Wednesday, May 28, 2014

Gospel of Thomas: Yeshua's Vedanta, Logion 107

Logion 107

Yeshua says,

“The divine Realm
can be compared
to a shepherd
who had one hundred sheep.
One of the finest went astray,
so he left the ninety-nine
and went out searching
for it until he found it.”
Troubled,
he said,
“I longed for you more than
the ninety-nine.”

                                  Translation:  Lynn Bauman in
The Gospel of Thomas: Wisdom of the Twin

  
The First Response:
The one who breaks from the herd,
is 
initially
sometimes alone and fearful
sometimes full of bravado
sometimes simply
giggling with curiosity and wonder.
There is often a difference between
what is right and
what is True,
and there will always be single sheep
who will get that,
who wander away,
small feet unerring on the hard stones.
In their solitary pilgrimage,
the Shepherd may spot them at last,
laughing,
“I have always loved
you
best.”


KBN

Journey through Logos:

This particular parable of the lost sheep is not so much about God finding but rather God approving the one who can separate from the herd and walk alone beyond instinctual action, beyond group-think and religious laws and the need to seek approval in numbers.  When I teach yoga, I often have to revisit exercises that show how much we are influenced by the even the movements of people around us—and add that to the litany in some of our minds—“is that particular student “better” than me?
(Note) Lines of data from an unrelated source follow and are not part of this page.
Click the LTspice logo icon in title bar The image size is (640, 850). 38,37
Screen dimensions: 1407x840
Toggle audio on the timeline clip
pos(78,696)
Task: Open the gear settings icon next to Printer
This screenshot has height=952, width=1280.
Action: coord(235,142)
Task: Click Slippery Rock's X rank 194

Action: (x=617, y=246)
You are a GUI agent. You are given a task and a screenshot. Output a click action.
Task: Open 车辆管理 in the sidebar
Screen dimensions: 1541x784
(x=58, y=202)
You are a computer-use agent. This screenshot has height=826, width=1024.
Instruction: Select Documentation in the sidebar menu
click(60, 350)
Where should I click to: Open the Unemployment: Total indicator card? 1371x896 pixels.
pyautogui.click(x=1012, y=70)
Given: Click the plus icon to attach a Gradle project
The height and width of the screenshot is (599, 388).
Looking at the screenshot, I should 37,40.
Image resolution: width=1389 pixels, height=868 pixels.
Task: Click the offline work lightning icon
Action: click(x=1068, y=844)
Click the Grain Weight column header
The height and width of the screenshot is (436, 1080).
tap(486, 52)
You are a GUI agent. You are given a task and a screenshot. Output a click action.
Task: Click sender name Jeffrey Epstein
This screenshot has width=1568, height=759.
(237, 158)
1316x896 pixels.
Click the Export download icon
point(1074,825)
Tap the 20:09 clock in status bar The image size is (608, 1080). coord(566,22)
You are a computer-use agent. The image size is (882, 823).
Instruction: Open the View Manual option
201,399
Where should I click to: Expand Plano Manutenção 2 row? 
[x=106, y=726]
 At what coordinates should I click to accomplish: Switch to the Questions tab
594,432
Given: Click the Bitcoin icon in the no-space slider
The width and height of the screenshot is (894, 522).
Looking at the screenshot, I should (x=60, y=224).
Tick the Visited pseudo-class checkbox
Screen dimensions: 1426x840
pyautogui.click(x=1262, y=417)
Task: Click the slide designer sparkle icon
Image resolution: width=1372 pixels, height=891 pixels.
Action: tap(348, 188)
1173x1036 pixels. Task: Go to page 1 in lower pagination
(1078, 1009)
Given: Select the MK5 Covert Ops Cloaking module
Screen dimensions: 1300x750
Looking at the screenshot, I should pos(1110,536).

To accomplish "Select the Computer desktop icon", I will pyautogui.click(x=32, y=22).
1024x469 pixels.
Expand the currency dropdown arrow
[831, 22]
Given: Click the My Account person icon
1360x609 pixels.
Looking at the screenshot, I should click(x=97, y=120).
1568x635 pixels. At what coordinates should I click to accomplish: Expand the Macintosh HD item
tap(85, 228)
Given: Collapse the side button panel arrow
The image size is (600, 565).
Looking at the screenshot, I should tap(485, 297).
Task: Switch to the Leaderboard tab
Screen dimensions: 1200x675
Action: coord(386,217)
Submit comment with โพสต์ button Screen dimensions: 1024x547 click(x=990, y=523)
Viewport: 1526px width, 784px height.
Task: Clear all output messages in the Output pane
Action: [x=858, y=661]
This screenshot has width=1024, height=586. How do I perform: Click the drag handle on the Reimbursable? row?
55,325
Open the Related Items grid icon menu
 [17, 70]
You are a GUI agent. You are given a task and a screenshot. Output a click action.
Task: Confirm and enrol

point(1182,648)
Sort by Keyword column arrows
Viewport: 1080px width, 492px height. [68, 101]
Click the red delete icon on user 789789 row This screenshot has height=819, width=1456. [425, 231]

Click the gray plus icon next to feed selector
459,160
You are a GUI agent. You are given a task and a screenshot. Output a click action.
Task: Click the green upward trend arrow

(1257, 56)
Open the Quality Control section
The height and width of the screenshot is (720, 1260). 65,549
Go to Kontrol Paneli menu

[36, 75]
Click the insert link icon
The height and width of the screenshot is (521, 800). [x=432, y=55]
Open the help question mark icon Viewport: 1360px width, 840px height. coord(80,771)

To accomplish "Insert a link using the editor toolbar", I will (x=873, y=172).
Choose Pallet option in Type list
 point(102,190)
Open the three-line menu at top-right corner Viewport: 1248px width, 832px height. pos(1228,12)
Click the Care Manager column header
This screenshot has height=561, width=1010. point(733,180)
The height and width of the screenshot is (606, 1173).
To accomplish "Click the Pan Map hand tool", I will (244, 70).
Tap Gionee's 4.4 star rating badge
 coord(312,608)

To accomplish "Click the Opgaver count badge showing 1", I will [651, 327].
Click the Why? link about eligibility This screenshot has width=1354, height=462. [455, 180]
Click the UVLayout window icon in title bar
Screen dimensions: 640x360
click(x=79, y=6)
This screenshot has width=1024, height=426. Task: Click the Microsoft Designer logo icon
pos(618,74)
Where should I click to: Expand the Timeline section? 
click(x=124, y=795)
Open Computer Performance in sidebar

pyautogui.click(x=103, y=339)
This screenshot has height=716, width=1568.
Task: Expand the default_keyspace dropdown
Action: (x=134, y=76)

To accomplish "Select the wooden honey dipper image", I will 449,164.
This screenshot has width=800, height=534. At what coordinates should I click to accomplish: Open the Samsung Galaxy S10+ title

More poised?  Better dressed?  Do they get more attention? Should I move like that so I can be Loved?”  We seldom get a chance to feel what our practice really is when we are caught like this, members of the herd.
The sheep who wanders off is at rest.  She no longer needs the approval or support of the herd.  This is not saying she is not lonely, at risk, and maybe a little fearful at times.  It simply means she has to see herself without the mirror of others, move herself over the land at a pace that is her own, respond to her environment with discernment and decisive action.  And yet, this single one finds she is also more deeply connected to her greatest safety net and undying support system, her union with God. The herd is a false safety, a false truth, a false knowing and this little sheep gets that.
Ameyn.

Hokmah’s Symphonic Note:

“The peace of God is with them whose mind and soul are in harmony, who are free from desire and wrath, who know their own soul.”

--The Bhagavad Gita

“The man who sees me in everything
and everything within me
will not be lost to me, nor
will I ever be lost to him.”

--The Bhagavad Gita

Practicing Unity:

What herds do you belong to?  What is are the pros and cons of being in that community?  What are the pros and cons of walking alone?

Hokmah’s Gnosis:

We enter into rest when we, like a single sheep, can tread the paths of the world without a herd, unified with our Shepherd and our God.